Mah. Sicuramente ci vorrebbe un produttore e un regista... E comunque manca Magni...
Oggi c’è chi sostiene che la comicità dei Gufi sia stata in parte ereditata dagli artisti che si esibiscono a Zelig e a Colorado Café. Cosa ne pensa di queste due “nuove” realtà cabarettistiche?
Ti rispondo lapidario: viviamo in un mondo scatologico, che come tale si merita ciò che ha. Zelig e Colorado sono i prodotti dei tempi. Pare funzionino. Gli artisti riempiono le sale, indipendentemente dai contenuti e dalla cultura. Noi arrivavamo a teatro dopo anni di gavetta. Oggi ci arrivano in un giorno. Il nostro pubblico dice che come negli anni 60/70 non ce n’è. Il pubblico di oggi tra vent’anni dirà le stesse cose sostenendo che come i beniamini di adesso non se ne formano più. E così avanti.
Può fare qualche nome?
Evito. Non voglio innalzare né abbassare.
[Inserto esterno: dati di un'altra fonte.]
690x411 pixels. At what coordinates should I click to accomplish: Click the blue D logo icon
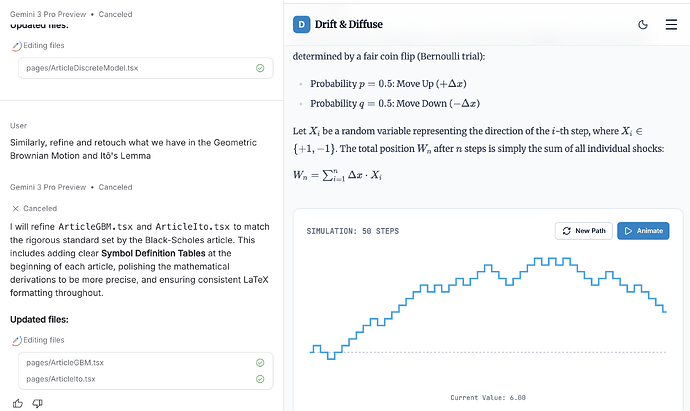pyautogui.click(x=301, y=25)
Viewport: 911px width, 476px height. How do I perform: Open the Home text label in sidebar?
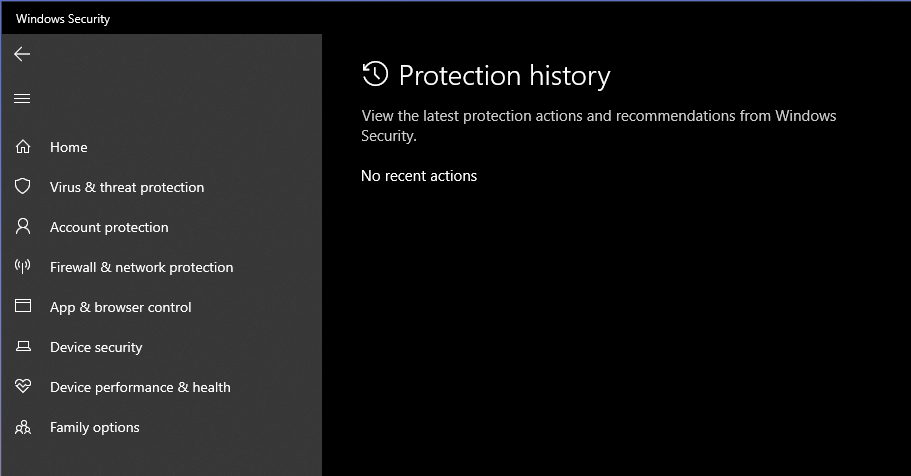(69, 147)
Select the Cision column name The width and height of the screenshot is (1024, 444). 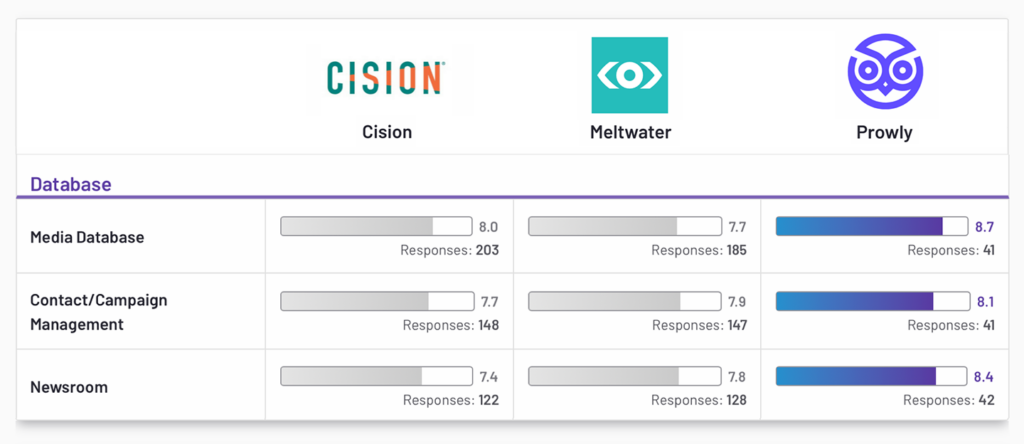[386, 132]
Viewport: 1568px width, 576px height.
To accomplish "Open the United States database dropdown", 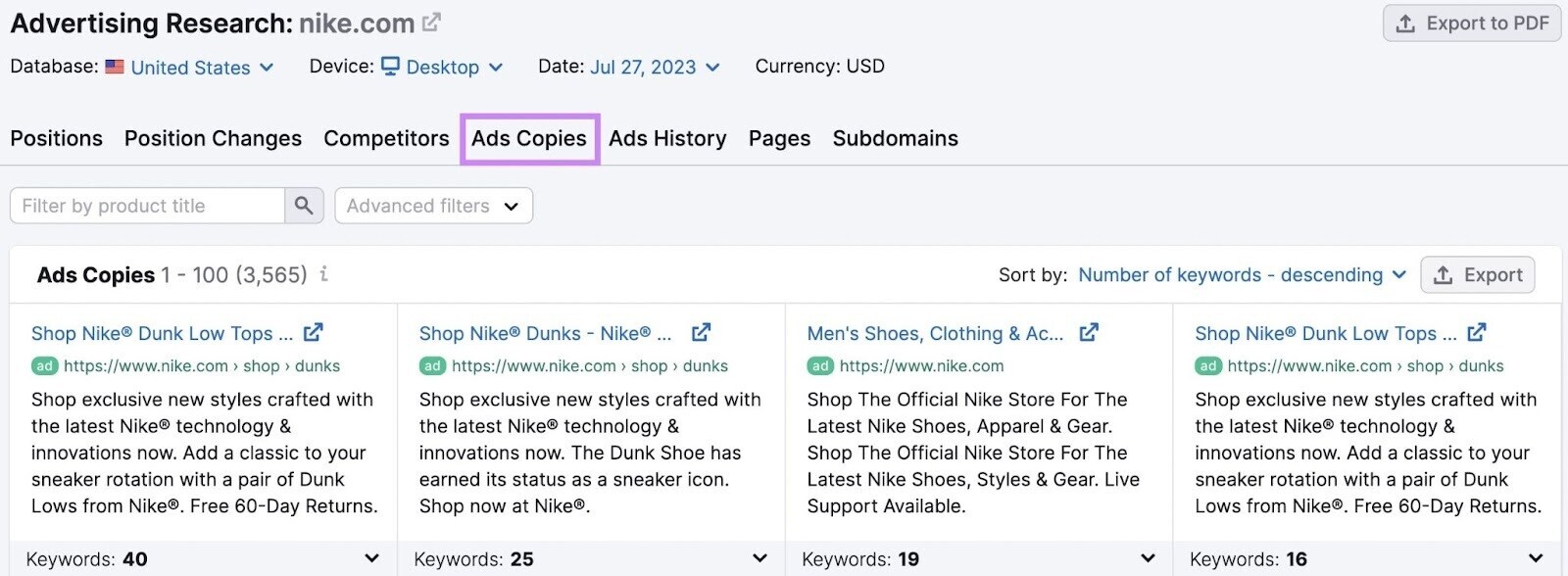I will (191, 68).
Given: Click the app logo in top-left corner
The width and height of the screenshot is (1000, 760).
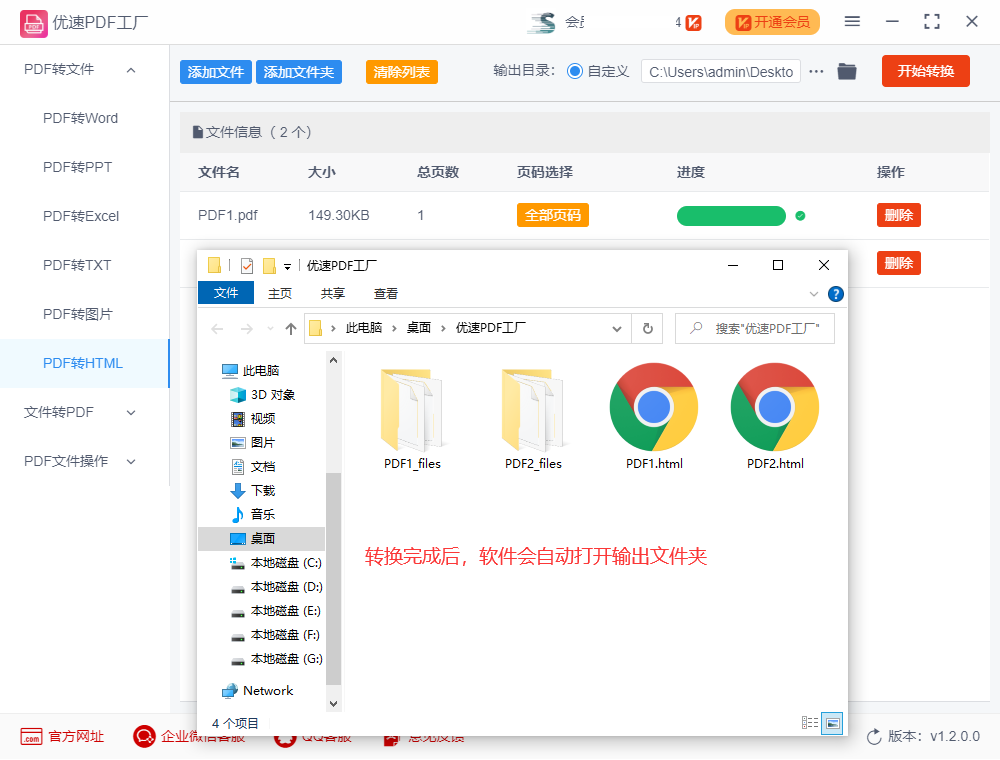Looking at the screenshot, I should [33, 21].
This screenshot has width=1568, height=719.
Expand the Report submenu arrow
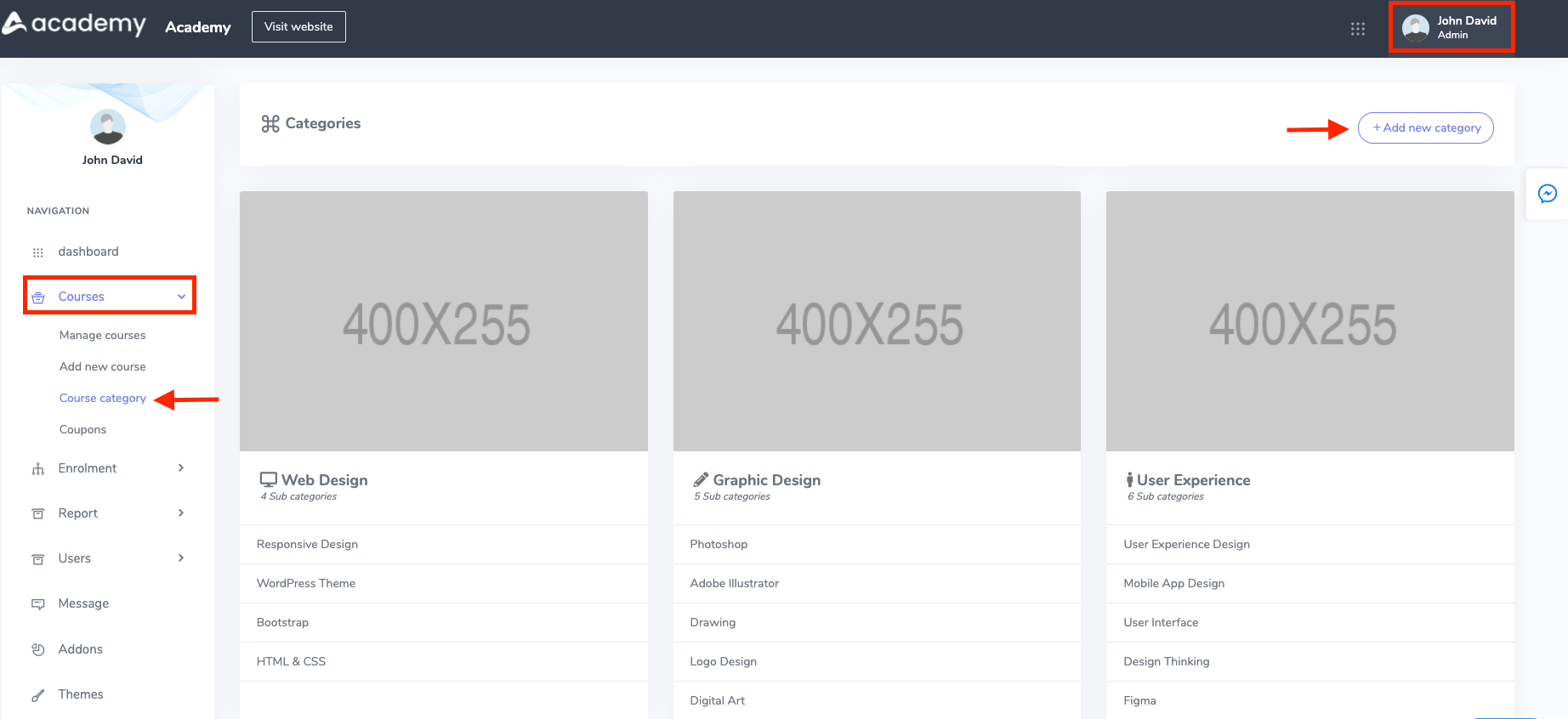coord(181,513)
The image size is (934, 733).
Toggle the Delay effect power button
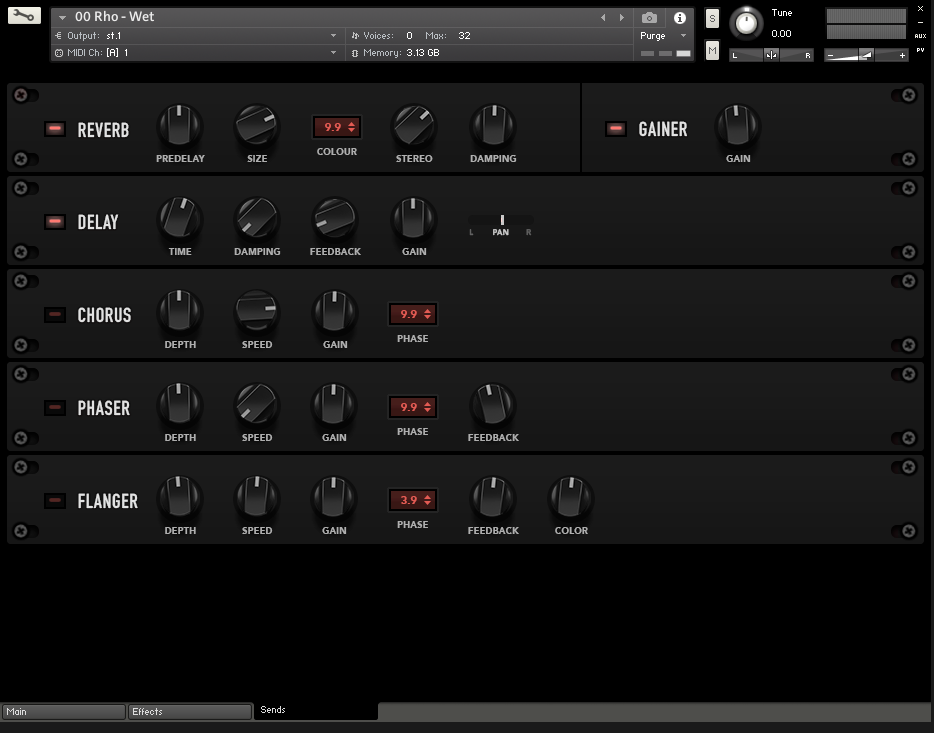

Lei nasce nel 1938 a Milano. Cosa si ricorda di quei tempi?
Nasco nella zona di Porta Venezia. Da bambino ricordo soprattutto l’oratorio di San Gregorio dove passavo gran parte del mio tempo a giocare. E i Teatri dove mi portava mio padre. Alla Combattenti di via Tadino, al Pace o Venezia, non ricordo bene, al Puccini, al Novecento.
E durante la guerra?
Eravamo sfollati nel Friuli. Al ritorno, la città era una maceria unica.
Differenze rispetto ad oggi?
C’erano in giro pochissime macchine.
Assistette all’esposizione a Loreto dei corpi di Mussolini e Petacci?
No. Ero un bambinetto. Ci andò però mia zia, comunista convinta. Non fu uno spettacolo onorevole come non è onorevole la guerra in qualsiasi modo la si esprima.
Brivio è un cognome tipicamente lombardo. Da dove arriva la sua famiglia?
Sono di origine brianzola da parte di padre. Mia madre, invece, viene dal Friuli. C’è anche in provincia di Lecco un paese che si chiama Brivio, col castello omonimo. Ho preso le armi di Oldrado Brivio, l’antenato che ci viveva. Uccise la moglie fedifraga e scomparve. Lo ritrovarono trecento anni dopo nell’intercapedine del soffitto tra piano terra e primo piano. Sulla corazza era appiccicato un foglietto con scritto “Vorrei tanto… suicidarmi”, la mia prima canzone macabra.